_REQUEST A_.
Format the part of the records that opens with the line containing "coordinates (1450, 649)." and closes with the line containing "The height and" as a numbered list, leaving out any blank lines.

_EXTRACTED TEXT_.
Malice in law is also known as the constructive malice. From the conduct of a person such malice is inferred. Doing of any legal proceeding on invalid and wrong grounds comes within the ambit of malice in law. If any person does any act against the law then he cannot take the defence that he had no wrongful intention. Such malice is not excused by law.
Whereas malice in fact is also called the actual notice. In it, there is direct wrongful intention or malicious object of the person, which is expressed by his acts or omissions and external circumstances. In it, the accused person or a certain party does some act or omission by mala fide object, wrongful intention or criminal mentality.
Q.14. “Arbitrariness is antithesis to Article 14 of the Constitution of India”, Elaborate.
Ans. It has been enshrined under Article 14 of the Constitution of India that the State shall not deny to any person equality before the law or the equal protection of the law within the territory of India.
Its meaning is that no person is above the law and he will be within the jurisdiction of ordinary Courts, irrespective of his position or designation. No person shall be denied to equal legal protection before the law.
“Equal protection of law” has been taken from the Constitution of U.S.A., according to which, every person in similar circumstances shall be equally dealt with and while giving protection to any person, there shall not be any discrimination.
It is undisputed that in India, there is “Rule of law” whose main principle is that here the law is supreme and the absence of arbitrariness.
In Jaisingh Bhai vs. The Union of India, it has been held by the Supreme Court of India that it is the first essential ingredient of the Rule of law that there is absence of arbitrariness. It is the basis of our democratic system.
Prof. Diecy makes this doctrine more clear. According to him, whether he is Prime Minister or Police Constable, everyone is amenable to the jurisdiction of one and the same ordinary Court. Further, none can be made to suffer in person, property or reputation, except it is proved in ordinary Courts of law and that too by ordinary legal procedure and manner, considering that all persons are equal before law. Reasonable opportunity of hearing must be given to the affected person.
The State shall not deny to any person equality before law or the equal protection of law within the territory of India. There shall be no discrimination on the grounds of religion, race, caste, sex or place of birth. No person shall be deprived of his life or personal liberty except according to procedure established by law, and not by any other mode or arbitrariness.

_DATASET ENTRIES_.
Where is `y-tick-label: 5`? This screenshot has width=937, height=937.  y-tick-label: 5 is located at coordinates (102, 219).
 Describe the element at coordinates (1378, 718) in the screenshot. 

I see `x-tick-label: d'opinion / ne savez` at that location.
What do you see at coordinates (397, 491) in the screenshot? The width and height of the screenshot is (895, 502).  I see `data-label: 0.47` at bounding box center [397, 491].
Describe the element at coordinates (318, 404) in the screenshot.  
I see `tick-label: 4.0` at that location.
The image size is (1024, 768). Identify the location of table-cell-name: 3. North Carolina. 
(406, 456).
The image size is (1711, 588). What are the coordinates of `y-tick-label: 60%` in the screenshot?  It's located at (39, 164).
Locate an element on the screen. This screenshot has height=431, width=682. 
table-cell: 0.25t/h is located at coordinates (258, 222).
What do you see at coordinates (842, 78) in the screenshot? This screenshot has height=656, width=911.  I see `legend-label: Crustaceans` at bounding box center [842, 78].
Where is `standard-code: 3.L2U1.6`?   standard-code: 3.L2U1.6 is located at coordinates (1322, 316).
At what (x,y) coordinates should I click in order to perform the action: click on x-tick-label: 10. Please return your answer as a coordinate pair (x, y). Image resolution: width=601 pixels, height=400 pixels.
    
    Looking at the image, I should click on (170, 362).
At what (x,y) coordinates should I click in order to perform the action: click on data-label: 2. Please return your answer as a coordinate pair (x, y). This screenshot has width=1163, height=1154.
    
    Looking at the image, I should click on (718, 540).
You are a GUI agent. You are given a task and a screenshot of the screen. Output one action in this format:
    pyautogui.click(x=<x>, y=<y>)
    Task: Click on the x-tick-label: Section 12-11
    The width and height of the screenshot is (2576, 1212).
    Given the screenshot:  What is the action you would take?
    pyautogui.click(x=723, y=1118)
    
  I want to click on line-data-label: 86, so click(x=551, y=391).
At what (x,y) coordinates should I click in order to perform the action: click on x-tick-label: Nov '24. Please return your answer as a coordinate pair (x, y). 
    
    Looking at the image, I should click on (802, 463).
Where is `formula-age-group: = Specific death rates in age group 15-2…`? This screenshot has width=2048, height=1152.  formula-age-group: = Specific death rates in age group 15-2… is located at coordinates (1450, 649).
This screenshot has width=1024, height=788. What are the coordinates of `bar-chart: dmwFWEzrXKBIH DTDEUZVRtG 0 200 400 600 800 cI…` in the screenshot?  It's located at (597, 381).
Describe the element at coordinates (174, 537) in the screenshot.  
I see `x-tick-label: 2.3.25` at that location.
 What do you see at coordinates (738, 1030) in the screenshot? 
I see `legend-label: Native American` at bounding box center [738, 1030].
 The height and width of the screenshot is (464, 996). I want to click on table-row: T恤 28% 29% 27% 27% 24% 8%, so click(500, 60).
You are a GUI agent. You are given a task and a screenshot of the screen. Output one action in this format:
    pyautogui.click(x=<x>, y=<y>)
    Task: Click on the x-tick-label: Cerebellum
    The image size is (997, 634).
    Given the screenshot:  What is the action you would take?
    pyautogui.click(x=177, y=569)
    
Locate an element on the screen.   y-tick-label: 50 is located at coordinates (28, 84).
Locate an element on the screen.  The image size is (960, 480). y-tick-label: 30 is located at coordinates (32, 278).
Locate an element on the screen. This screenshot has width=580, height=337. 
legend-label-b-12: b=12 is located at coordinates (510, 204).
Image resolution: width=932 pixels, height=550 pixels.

_REQUEST B_.
Copy the part of the passage on malice and Article 14 that opens with the words "Malice in law is" and closes with "excused by law.".

_YOUR RESPONSE A_.
1. Where is `formula-age-group: = Specific death rates in age group 15-2…`? This screenshot has width=2048, height=1152.  formula-age-group: = Specific death rates in age group 15-2… is located at coordinates (1450, 649).
2. This screenshot has width=1024, height=788. What are the coordinates of `bar-chart: dmwFWEzrXKBIH DTDEUZVRtG 0 200 400 600 800 cI…` in the screenshot?  It's located at (597, 381).
3. Describe the element at coordinates (174, 537) in the screenshot.  
4. I see `x-tick-label: 2.3.25` at that location.
5.  What do you see at coordinates (738, 1030) in the screenshot? 
6. I see `legend-label: Native American` at bounding box center [738, 1030].
7.  The height and width of the screenshot is (464, 996). I want to click on table-row: T恤 28% 29% 27% 27% 24% 8%, so click(500, 60).

_YOUR RESPONSE B_.
Malice in law is also known as the constructive malice. From the conduct of a person such malice is inferred. Doing of any legal proceeding on invalid and wrong grounds comes within the ambit of malice in law. If any person does any act against the law then he cannot take the defence that he had no wrongful intention. Such malice is not excused by law.